A classe com maior número de problemas é a IMOCA 60. Foram cinco desistências, com possibilidade de outras mais nas próximas horas. “É normal, pois muitos barcos da classe são novos. Muitas vezes suas equipes decidem desistir para não estragar os veleiros pra sempre”, contou Francis Le Goff.

Proporcionalmente, os velozes Ultime são os mais afetados. Dois dos quatro trimarãs na disputa estão fora. Um capotou e outro quebrou uma peça que sustenta a vela. Os Ultime são um dos mais velozes do mundo e devem completar o trajeto de 10 mil quilômetros em no máximo 12 dias.

Os velejadores de oceano sempre têm dilemas em provas longas: a velocidade x manutenção do barco. Muitas vezes, as equipes escolhem reduzir a intensidade para não ter problemas. Invariavelmente uma peça ou outra acaba quebrando pela força dos ventos e batida das ondas. “Saímos de Le Havre com a meta de evitar danos maiores ao nosso barco, mas em regatas longas e difíceis como a Transat Jacques Vabre é muito difícil chegar com o veleiro intacto no destino final”, disse Renato Araújo, brasileiro do Zetra, oitavo colocado entre os Class40 por enquanto.
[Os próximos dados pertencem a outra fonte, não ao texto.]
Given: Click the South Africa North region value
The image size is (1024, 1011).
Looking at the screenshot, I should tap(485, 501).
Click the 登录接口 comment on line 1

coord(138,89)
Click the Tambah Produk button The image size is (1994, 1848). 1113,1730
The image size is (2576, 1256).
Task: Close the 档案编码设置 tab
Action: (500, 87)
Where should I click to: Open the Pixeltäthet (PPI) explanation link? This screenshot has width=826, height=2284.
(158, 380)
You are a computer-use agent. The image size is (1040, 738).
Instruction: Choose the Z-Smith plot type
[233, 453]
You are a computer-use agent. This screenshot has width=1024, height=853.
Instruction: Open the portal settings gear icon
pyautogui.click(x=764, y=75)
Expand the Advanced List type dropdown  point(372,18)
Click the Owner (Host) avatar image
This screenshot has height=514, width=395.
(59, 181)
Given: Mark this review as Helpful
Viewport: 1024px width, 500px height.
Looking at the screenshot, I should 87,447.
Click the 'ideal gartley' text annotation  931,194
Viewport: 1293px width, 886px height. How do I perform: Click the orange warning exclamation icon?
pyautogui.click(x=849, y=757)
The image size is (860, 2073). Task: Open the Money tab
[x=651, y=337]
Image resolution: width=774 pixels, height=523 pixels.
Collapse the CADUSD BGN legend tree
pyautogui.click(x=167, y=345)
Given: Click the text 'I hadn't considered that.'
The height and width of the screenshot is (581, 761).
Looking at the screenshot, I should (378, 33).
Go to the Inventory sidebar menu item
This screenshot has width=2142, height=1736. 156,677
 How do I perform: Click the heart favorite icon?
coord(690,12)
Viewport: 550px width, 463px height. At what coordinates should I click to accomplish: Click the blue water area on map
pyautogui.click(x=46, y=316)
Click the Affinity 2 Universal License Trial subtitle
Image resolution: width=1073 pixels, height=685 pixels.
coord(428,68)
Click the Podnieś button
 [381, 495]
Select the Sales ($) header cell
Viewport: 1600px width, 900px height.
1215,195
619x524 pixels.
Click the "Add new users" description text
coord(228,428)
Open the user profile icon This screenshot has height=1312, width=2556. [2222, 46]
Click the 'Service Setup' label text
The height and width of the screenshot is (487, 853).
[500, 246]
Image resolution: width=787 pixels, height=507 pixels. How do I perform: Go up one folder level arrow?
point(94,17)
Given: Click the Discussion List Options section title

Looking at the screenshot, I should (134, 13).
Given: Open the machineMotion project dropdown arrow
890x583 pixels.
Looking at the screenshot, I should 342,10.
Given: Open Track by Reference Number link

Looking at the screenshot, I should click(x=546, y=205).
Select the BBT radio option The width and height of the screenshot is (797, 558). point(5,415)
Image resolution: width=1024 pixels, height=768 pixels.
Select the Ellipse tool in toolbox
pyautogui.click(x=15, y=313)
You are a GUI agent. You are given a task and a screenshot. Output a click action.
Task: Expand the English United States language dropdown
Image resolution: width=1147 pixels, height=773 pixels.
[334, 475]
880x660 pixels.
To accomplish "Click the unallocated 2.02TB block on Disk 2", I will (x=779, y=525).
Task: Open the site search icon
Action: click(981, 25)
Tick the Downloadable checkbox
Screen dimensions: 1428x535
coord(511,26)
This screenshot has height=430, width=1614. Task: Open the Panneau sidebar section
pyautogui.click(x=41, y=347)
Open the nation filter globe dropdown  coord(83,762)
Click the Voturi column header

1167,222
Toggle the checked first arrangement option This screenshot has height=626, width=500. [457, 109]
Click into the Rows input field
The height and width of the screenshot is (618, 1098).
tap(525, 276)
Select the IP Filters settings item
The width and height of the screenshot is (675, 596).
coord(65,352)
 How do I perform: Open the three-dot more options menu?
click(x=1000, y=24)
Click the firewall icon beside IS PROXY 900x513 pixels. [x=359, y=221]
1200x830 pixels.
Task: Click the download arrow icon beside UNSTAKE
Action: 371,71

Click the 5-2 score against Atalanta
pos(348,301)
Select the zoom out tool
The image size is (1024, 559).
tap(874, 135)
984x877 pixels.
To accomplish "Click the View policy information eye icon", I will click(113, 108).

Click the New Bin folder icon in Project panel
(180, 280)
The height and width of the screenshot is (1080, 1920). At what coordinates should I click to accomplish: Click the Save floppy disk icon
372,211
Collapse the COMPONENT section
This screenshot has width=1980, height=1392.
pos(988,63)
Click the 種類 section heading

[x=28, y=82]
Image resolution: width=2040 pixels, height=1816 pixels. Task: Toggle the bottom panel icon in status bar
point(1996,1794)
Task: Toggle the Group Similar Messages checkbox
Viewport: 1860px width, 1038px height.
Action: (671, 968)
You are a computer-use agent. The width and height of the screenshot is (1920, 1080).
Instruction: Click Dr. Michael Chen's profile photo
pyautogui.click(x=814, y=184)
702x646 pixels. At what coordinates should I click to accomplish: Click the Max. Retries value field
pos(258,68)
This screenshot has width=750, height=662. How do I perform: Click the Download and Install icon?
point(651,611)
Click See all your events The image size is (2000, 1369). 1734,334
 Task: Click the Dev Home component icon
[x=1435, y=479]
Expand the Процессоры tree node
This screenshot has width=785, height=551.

Com experiência em travessias em solitário, Volvo Ocean Race e mais uma vez na Transat Jacques Vabre, a britânica ficou satisfeita com o desempenho do seu barco IMOCA nas condições ruins apresentadas. “Os primeiros dias foram realmente difíceis e nós seguramos bem o barco. Agora não podemos encostar nos líderes, mas sabemos que eles não estão muito longe”, disse Sam Davies, co-skipper Iniciatives Coeur (IMOCA).